Given records:
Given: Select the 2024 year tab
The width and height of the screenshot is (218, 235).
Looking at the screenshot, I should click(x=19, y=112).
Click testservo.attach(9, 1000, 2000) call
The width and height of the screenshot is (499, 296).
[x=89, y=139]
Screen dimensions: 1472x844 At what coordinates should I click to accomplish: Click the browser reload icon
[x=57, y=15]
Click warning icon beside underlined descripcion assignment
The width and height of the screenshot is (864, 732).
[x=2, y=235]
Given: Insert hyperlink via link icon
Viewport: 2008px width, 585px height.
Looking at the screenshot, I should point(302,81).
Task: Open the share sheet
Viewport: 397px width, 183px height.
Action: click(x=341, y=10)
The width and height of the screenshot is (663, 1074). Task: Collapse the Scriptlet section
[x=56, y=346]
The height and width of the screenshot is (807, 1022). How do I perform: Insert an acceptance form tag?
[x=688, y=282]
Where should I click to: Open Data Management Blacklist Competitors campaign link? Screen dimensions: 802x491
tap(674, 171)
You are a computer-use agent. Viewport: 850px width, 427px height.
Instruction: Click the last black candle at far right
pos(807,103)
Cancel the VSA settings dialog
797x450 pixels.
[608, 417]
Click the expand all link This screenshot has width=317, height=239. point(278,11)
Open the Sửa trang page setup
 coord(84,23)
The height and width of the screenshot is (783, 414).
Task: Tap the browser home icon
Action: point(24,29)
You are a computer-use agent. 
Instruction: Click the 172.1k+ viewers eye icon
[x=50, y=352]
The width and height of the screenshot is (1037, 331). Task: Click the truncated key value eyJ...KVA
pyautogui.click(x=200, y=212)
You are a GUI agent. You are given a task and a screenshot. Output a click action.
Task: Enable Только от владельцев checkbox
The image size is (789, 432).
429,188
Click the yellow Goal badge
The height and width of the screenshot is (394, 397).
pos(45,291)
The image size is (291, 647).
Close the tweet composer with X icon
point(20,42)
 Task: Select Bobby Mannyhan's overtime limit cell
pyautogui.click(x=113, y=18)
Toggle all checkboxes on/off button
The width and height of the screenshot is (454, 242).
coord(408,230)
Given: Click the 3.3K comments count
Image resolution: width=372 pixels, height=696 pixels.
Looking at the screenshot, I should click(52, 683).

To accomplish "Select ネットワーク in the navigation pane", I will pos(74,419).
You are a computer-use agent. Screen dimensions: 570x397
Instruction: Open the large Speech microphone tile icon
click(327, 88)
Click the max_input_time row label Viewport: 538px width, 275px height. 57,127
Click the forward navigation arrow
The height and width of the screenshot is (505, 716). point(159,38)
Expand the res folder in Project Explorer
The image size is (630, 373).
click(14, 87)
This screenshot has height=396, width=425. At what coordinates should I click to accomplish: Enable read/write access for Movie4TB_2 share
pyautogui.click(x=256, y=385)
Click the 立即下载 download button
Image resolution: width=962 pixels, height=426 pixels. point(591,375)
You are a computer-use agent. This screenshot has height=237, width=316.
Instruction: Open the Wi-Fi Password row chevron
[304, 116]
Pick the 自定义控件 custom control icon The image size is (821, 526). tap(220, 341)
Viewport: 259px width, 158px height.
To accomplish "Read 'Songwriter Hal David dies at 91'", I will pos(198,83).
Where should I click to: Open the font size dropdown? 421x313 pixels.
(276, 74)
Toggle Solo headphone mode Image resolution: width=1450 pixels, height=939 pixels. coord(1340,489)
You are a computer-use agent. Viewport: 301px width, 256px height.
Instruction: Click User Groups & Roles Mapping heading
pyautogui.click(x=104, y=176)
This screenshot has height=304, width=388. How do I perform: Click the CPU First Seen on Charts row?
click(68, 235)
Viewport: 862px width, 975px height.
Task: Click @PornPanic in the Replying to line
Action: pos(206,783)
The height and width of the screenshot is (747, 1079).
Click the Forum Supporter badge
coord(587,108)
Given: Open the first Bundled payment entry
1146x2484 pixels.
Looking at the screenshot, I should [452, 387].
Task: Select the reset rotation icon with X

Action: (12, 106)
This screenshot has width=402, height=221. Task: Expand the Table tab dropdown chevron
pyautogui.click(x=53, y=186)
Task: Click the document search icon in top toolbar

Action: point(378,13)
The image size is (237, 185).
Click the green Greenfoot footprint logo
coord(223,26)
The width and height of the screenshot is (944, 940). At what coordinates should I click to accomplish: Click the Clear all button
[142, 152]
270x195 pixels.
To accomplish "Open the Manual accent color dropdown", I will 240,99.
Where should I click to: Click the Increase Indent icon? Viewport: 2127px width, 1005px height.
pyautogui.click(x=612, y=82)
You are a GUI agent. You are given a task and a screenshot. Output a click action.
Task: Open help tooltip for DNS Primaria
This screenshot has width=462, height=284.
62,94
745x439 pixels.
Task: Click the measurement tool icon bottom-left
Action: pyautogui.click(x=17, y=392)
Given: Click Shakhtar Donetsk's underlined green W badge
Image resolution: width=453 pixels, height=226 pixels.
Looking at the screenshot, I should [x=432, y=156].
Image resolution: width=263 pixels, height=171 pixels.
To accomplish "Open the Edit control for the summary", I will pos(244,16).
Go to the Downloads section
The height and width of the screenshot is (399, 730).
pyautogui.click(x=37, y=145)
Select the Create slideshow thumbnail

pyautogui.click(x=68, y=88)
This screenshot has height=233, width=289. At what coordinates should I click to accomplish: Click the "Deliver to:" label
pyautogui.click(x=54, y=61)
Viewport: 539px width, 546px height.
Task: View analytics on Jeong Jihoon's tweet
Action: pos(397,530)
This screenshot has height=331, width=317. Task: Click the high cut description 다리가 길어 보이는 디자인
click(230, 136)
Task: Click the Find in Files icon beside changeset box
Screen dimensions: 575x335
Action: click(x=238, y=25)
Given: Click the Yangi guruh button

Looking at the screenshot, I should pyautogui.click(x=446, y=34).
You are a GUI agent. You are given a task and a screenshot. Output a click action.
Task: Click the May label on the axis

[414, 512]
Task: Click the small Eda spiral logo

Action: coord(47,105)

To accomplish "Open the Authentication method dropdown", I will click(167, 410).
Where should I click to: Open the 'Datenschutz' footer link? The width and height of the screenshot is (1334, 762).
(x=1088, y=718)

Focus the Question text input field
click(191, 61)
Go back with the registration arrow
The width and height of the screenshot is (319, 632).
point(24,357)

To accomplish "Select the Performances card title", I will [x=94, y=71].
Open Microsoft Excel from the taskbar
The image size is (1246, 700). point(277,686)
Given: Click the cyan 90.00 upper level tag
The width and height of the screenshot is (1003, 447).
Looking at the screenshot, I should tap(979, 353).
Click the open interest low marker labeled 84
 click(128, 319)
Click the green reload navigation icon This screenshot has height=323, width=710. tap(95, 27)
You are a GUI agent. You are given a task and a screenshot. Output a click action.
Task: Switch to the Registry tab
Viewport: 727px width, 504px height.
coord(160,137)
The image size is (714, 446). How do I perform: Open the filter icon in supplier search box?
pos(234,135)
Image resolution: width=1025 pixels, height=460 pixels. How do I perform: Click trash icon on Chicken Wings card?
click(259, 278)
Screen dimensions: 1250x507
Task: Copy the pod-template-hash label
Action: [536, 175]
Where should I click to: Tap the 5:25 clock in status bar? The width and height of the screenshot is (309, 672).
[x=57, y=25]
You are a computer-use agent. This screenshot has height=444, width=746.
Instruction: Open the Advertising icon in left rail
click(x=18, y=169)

Aim of the task: Return the lines of the listing where the string "Toggle" appears.

Answer to this task:
Toggle all checkboxes on/off button
Toggle Solo headphone mode Image resolution: width=1450 pixels, height=939 pixels. coord(1340,489)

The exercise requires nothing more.